Disclaimer - Watership Down (c) Richard Adams
Warnings - spoilers up to ch25. The Raid
NoteOriginally written Dec 2010. Apathy towards others seems like something this sort of life might cause, so Clover, Boxwood and Haystack don't do a lot here. Comments much appreciated.


"Where is Hazel-rah?" - Laurel. Watership Down, ch25. The Raid

Run


It had been a good dream. In the dream he had been running across a large field of grass, the scent of dew heavy in the cool air of morning, the wind flattening his ears against his back as his claws left small gouges where they landed in the soft soil.

In the first moments of waking Laurel tries to hold on to the vision of the dream, but he blinks once and it is gone. The sun and sky are gone, and in their place there is only the hutch of iron bars that sits on a low shelf in a dark barn; the air is thick with dust visible in a shaft of light that shines in through a crack in the door. His eyes, that had been opened wide in wonder, return to a half-closed state with which he wearily regards the world. There is a soft rustle of old hay and newspapers as another rabbit shifts restlessly in another corner of the hutch.

He retreats back into the dark, and settles once again into a crouch. Once his senses had been sharp, but it has been a long, long time since then.
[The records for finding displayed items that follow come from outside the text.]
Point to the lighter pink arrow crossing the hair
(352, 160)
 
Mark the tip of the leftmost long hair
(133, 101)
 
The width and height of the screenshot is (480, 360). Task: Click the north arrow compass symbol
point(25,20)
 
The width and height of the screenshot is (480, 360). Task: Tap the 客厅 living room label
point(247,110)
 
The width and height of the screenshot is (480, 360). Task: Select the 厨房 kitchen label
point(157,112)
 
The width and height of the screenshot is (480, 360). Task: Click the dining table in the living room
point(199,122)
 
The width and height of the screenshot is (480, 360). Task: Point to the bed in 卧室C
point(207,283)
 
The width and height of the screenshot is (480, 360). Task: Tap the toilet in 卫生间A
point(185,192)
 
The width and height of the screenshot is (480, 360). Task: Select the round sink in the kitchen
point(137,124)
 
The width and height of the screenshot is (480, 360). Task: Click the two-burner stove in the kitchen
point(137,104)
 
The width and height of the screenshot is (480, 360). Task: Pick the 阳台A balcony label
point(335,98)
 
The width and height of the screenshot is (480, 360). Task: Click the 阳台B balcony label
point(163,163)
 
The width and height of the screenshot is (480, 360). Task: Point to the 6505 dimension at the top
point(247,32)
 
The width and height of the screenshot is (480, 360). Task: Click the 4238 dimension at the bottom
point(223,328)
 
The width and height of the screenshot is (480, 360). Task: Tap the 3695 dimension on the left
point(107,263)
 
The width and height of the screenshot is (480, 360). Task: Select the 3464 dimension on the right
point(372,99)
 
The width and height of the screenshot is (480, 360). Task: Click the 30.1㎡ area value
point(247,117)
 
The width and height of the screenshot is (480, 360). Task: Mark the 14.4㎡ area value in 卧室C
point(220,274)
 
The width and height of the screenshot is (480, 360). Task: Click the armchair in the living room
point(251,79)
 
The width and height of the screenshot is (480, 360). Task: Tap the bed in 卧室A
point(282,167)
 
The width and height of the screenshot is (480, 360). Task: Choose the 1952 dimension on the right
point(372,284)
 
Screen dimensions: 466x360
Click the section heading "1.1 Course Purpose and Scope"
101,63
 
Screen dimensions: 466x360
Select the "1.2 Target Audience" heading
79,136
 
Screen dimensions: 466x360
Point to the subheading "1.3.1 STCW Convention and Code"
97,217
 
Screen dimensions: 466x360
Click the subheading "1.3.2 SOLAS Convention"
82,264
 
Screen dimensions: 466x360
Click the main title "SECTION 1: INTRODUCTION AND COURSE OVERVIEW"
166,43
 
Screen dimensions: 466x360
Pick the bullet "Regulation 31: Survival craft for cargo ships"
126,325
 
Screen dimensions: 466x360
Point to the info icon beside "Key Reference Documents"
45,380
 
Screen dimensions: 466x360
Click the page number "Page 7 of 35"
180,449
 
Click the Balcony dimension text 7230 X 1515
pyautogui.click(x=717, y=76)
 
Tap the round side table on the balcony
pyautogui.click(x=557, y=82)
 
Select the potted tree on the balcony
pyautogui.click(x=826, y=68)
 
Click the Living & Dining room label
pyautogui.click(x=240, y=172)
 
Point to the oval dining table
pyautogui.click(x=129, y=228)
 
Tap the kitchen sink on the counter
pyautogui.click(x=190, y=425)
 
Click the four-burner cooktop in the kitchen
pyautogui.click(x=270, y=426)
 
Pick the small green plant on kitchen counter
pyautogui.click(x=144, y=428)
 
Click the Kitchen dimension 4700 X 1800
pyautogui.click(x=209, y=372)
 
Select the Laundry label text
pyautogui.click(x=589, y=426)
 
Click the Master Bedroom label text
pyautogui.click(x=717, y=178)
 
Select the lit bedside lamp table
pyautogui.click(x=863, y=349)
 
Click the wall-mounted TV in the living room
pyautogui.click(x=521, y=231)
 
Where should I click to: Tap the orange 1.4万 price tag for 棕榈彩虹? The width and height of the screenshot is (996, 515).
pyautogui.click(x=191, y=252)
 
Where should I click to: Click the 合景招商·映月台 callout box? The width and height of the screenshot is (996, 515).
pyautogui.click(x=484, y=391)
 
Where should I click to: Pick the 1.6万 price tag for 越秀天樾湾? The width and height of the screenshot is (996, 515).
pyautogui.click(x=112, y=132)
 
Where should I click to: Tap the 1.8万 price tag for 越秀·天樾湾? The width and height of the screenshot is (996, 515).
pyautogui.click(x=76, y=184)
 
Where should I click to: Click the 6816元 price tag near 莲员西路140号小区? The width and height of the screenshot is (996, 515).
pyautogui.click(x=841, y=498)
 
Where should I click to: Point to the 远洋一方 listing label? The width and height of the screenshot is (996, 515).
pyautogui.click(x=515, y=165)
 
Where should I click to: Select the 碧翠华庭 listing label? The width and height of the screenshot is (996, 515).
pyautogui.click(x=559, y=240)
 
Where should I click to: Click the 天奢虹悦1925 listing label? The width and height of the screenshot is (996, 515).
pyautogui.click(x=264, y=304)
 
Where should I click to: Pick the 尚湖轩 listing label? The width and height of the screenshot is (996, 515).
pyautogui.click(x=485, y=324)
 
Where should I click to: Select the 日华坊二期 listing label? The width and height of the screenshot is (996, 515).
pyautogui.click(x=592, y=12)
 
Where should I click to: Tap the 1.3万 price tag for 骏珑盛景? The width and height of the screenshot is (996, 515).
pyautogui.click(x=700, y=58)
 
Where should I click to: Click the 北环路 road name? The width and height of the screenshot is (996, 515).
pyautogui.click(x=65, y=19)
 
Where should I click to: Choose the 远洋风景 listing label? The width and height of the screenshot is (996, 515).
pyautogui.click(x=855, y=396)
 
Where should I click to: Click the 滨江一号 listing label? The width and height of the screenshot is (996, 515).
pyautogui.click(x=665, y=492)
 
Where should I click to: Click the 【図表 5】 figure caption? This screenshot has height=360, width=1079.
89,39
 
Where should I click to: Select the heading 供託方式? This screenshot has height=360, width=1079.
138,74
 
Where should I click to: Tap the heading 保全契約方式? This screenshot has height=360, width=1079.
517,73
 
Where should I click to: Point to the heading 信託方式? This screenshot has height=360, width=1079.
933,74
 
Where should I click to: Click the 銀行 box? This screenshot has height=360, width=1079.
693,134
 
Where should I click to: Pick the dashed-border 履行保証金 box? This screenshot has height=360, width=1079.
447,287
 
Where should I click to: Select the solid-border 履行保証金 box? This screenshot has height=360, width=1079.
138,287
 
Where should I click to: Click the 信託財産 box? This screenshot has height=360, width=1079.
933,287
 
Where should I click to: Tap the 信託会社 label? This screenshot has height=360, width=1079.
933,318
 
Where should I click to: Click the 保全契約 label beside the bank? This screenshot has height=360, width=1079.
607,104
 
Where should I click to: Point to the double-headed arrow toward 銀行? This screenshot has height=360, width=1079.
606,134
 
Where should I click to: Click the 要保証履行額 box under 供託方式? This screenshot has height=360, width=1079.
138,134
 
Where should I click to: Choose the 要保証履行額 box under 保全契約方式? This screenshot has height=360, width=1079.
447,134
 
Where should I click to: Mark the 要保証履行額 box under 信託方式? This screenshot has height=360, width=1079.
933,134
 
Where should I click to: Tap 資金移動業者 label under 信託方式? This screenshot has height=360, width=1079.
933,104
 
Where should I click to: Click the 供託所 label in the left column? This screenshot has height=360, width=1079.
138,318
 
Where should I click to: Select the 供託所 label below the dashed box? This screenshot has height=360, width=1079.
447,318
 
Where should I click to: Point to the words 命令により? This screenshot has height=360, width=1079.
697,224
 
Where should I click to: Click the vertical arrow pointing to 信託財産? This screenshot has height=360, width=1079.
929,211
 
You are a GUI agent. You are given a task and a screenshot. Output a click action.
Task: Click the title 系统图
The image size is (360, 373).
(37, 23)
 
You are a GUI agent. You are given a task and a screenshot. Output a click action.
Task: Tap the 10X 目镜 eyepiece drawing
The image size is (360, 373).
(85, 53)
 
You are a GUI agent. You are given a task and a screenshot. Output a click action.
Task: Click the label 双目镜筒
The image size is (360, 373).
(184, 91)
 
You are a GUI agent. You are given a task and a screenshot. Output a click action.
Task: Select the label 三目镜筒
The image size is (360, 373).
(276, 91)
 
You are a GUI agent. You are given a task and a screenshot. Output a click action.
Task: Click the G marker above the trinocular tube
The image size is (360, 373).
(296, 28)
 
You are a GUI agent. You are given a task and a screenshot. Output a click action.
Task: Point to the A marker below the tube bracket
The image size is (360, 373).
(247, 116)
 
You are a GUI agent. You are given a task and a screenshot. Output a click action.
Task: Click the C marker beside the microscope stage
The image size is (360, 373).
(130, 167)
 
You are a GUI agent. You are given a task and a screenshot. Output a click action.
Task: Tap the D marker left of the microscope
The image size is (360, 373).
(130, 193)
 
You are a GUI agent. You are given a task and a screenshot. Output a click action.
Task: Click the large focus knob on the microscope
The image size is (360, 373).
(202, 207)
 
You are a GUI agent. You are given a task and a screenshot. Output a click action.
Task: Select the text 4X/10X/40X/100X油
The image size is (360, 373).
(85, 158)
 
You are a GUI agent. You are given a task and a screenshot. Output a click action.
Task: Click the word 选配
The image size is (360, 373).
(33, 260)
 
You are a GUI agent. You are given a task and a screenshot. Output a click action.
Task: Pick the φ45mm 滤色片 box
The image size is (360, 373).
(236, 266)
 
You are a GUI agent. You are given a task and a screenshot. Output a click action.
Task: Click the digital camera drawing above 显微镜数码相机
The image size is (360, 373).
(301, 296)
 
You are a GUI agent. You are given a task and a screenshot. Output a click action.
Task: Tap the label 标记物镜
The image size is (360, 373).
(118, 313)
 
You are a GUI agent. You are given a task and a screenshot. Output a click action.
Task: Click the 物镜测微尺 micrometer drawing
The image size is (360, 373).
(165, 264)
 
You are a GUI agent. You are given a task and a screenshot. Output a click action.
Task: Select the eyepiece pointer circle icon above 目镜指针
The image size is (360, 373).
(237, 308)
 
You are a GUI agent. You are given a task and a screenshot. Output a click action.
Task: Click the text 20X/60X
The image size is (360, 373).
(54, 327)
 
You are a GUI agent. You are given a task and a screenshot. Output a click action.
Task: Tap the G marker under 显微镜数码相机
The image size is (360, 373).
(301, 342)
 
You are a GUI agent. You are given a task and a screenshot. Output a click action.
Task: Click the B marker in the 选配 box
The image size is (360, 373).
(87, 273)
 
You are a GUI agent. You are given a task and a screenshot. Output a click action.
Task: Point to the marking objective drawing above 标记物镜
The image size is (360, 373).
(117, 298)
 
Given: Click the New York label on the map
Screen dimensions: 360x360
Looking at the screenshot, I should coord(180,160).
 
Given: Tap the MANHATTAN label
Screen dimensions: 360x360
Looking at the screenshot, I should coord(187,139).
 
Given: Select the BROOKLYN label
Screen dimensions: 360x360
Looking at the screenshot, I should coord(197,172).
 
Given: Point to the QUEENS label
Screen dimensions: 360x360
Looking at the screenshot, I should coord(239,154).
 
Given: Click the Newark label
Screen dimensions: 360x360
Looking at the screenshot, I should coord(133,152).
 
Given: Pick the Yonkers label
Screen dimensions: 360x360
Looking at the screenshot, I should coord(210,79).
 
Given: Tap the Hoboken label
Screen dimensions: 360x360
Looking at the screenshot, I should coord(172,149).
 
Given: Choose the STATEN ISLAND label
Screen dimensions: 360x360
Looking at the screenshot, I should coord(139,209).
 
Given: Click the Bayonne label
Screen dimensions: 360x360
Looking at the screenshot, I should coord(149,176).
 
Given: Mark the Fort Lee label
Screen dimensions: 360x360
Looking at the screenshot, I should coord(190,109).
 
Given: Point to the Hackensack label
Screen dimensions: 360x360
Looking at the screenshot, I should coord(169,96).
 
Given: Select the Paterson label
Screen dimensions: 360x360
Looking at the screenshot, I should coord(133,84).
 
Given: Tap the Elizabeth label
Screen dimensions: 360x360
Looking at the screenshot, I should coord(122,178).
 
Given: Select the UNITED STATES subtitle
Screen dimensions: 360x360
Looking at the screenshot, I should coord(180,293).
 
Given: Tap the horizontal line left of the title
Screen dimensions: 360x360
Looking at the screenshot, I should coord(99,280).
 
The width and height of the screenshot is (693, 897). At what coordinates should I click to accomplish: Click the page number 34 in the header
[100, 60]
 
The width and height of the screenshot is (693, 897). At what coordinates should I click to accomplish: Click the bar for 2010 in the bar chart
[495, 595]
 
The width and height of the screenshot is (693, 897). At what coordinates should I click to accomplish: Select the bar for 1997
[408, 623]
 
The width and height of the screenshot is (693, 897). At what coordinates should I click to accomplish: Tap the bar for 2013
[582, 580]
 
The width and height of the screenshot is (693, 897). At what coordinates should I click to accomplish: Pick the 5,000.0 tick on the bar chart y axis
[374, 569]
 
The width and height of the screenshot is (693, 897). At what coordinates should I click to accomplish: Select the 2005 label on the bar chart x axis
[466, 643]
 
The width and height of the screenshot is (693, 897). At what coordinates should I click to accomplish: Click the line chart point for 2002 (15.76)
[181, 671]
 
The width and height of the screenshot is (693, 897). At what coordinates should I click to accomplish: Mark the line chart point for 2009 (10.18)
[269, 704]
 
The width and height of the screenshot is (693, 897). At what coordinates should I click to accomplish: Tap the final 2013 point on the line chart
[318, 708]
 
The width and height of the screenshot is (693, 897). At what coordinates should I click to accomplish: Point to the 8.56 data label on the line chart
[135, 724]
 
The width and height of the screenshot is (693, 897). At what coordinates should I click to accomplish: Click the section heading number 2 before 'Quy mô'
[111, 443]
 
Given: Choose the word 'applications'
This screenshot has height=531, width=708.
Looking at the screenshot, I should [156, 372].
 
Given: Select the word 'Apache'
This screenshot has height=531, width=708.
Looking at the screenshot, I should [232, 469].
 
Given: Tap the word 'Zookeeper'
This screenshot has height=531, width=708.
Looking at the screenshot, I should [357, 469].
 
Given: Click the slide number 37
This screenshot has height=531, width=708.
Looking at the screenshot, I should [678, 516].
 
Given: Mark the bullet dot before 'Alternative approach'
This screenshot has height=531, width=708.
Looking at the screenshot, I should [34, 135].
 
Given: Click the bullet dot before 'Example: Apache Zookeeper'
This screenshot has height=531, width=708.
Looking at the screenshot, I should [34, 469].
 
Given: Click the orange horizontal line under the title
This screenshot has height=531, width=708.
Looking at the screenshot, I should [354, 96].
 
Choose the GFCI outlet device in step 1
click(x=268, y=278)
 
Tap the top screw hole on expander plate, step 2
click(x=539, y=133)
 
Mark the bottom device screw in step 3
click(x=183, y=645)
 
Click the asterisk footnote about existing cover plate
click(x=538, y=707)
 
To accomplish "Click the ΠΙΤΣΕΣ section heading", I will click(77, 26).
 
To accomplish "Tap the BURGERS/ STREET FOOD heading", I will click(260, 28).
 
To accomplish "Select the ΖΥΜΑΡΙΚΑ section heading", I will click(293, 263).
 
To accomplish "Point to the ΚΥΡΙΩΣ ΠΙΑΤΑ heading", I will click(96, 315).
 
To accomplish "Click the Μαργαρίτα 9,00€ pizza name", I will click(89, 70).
Now the scent of cat is as common as the scent of dust in the air, and the fear has worn down into acquiescence.


The floor of the cage is hard and does not yield even an inch to his claws, but he scratches anyway. The frenetic motion brings some measure of relief to this anxiety he cannot place.

It has been many days now that he has not seen the wire pen in the grass, and he misses running, even if it is only round and round the small area it encloses. The food in the dish is becoming stale; he nibbles half-heartedly at the nearest bit of greenstuff, and thinks that he has not seen the child from the farm for some time, too. There is a persistent ache in his hind legs that will not go away, and he thinks that it might have something to do with these dreams that he has been having.

When they finally come for him, he runs and runs and runs, turning sharply right whenever the wire walls loom ahead, until his limbs are heavy with vertigo and he is lying on his side and and the world is spinning above him. He is returned to the hutch in a daze, and it is some time before he regains consciousness enough to flinch away from the probing fingers of the child who seems more curious than concerned.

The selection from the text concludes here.